Scaling Code Reviews: Adapting to a Surge in AI-Generated Code
Salesforce faced challenges in code reviews due to a significant increase in AI-generated code, which made traditional file-by-file review ineffective and risked compromising trust and quality. To address this, they developed Prizm, a system that reconstructs developer intent and incorporates contextual information to improve review efficiency and maintain rigorous standards. This approach scales human judgment alongside AI contributions without sacrificing security or developer intent, making it ideal for large and complex Salesforce codebases. Teams can adopt similar strategies to enhance their code review processes under AI-driven change volume.
- Rebuild code review workflows to focus on developer intent, not just diffs.
- Integrate contextual data from work items and code history into reviews.
- Use asynchronous, semantic analysis to scale review without blocking developers.
- Apply AI-driven feedback early in the IDE and PR to catch issues sooner.
- Preserve human judgment and transparency with clear reasoning traces.

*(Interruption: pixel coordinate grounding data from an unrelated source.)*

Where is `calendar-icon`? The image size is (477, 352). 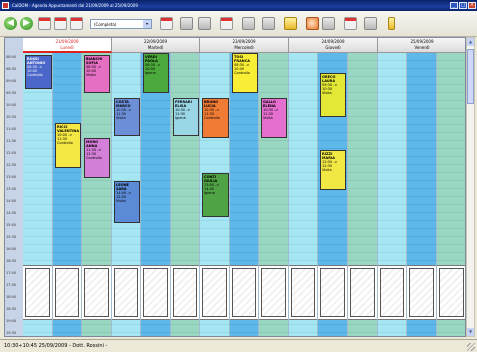 calendar-icon is located at coordinates (44, 24).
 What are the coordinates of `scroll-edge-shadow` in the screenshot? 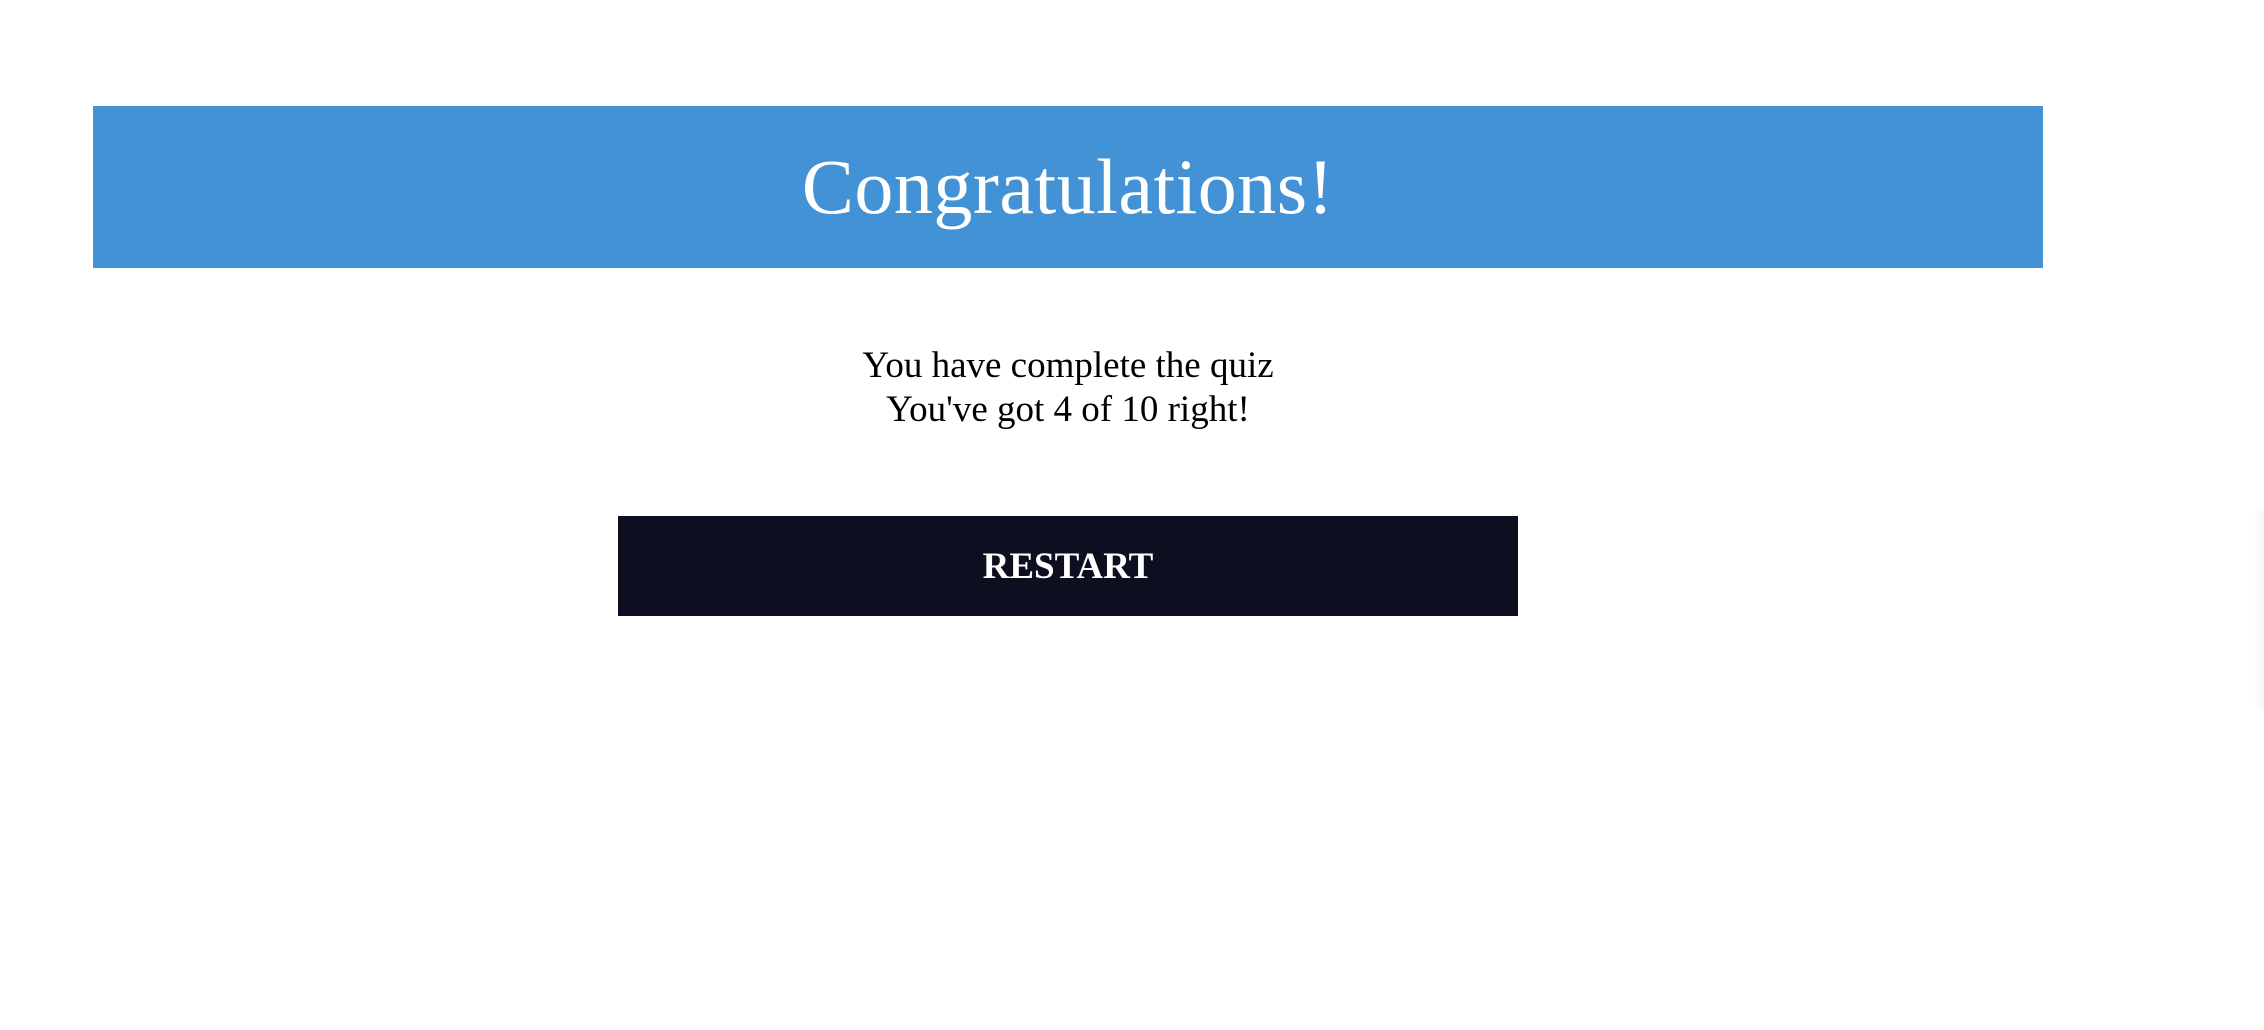 It's located at (2258, 610).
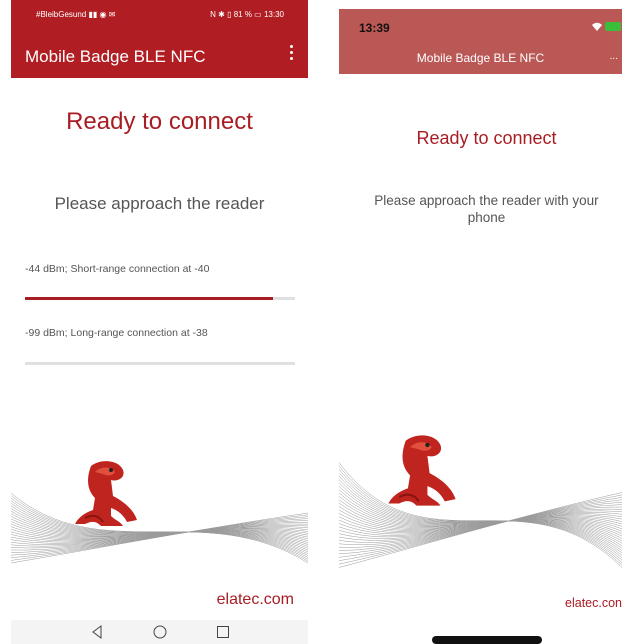 The height and width of the screenshot is (644, 622). What do you see at coordinates (160, 15) in the screenshot?
I see `android-status-bar: #BleibGesund ▮▮ ◉ ✉ N ✱ ▯ 81 % ▭ 13:30` at bounding box center [160, 15].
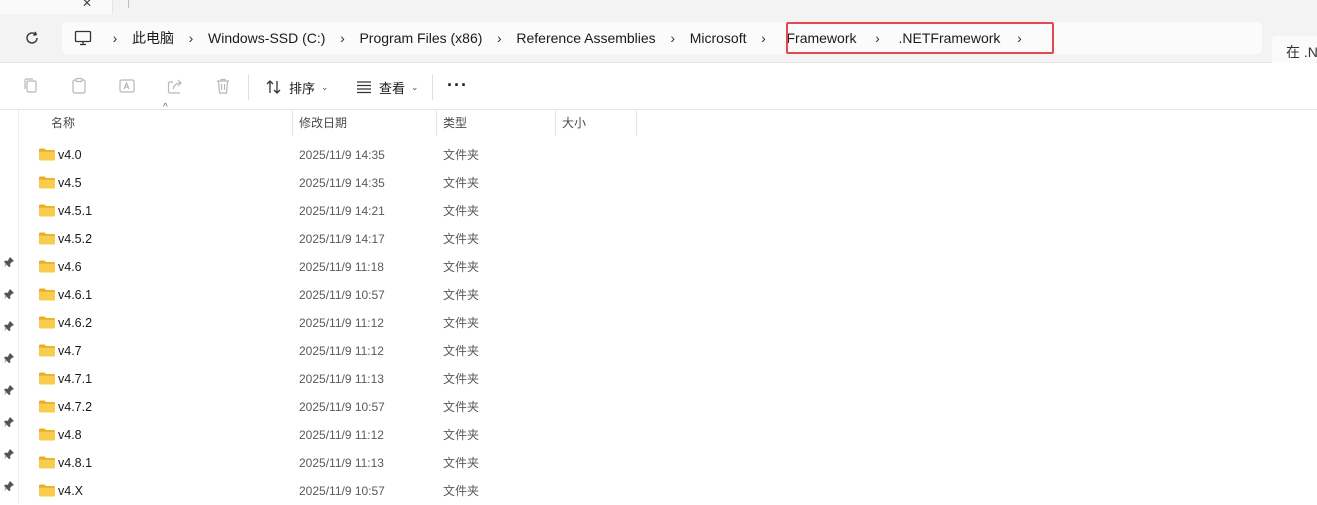 This screenshot has width=1317, height=505. I want to click on column-date-modified: 修改日期, so click(365, 123).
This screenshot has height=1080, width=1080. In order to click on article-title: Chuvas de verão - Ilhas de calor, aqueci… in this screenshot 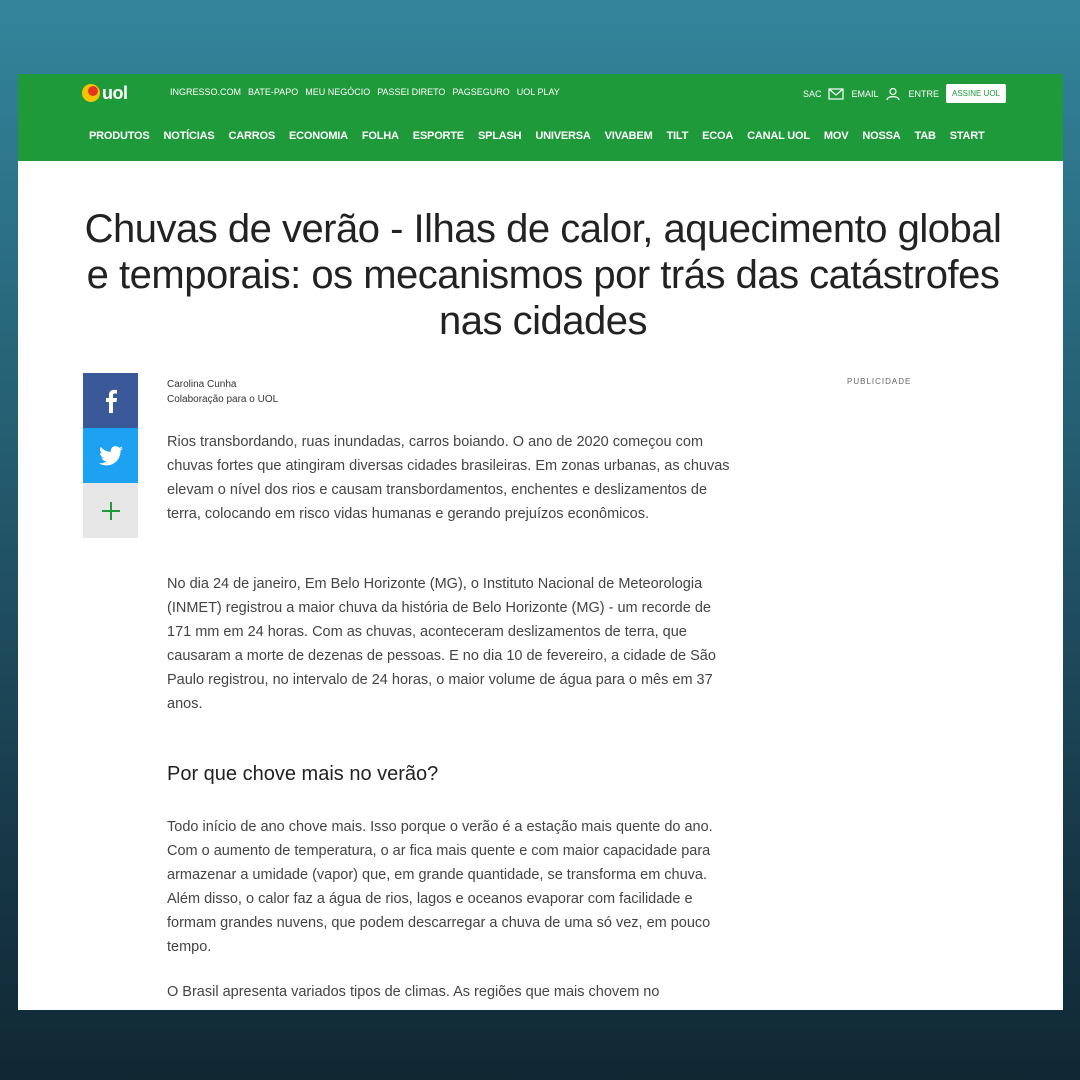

By Shan Appajodu and Ravi Boyapati . For years, software engineering viewed code review as a bounded, human-scalable activity. Pull requests grew gradually, and reviewers relied on local context. File-by-file diffs were enough to reason about changes. This model fractured when AI-assisted coding tools altered the economics of code creation faster than review workflows could adapt. At Salesforce, internal signals made this shift impossible to ignore. Code volume increased by approximately 30% and pull requests regularly expanded beyond 20 files and 1,000 lines of change. Review latency rose quarter over quarter. More concerning, review time for the largest pull requests began to plateau — or even decline. This indicated that reviewers were no longer meaningfully engaging with changes. The sustainable maintenance of our core values — trust, safety, and technical rigor — was becoming increasingly difficult to guarantee at scale.